The Web has made humans smarter, providing ready access to vast amounts of knowledge and facts. The Semantic Web has the capacity to similarly enhance computer programs and devices by giving them access to enormous volumes of data, facts and knowledge. This project is exploring the feasibility of automatically extracting new knowledge directly from data found in spreadsheets, database relations, and document tables and representing it as highly interoperable linked open data (LOD) in the Semantic Web language RDF. The extraction is guided by probabilistic graphical models that use statistical information mined from current LOD knowledge resources. To demonstrate the potential payoff of the research, the system is used to extract knowledge from tables collected from medical journals and tables from web sites like data.gov.

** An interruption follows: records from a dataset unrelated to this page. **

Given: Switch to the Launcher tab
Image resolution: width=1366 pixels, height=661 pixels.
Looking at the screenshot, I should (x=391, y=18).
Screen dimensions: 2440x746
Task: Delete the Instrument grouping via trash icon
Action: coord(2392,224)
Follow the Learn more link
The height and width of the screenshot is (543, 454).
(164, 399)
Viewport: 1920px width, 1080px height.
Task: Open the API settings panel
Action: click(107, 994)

While the W3C semantic web languages RDF and OWL are used to represent the knowledge, the results are applicable to other semantic data frameworks such as Microdata (Search Consortium), Freebase (Google), Probase (Microsoft) and the Open Graph (Facebook). The open sourced prototype software allows other researchers to experiment with automatically producing semantically enriched data from tables for their domains.
If successful, such software extraction systems are expected to become part of a new online knowledge ecology -- both consuming existing LOD knowledge to understand the intended meaning implicit in a table and producing new facts and knowledge that will become part of Web. This represents a dramatic increase in the breadth and depth of public semantic data that can make "big data" analytics more effective.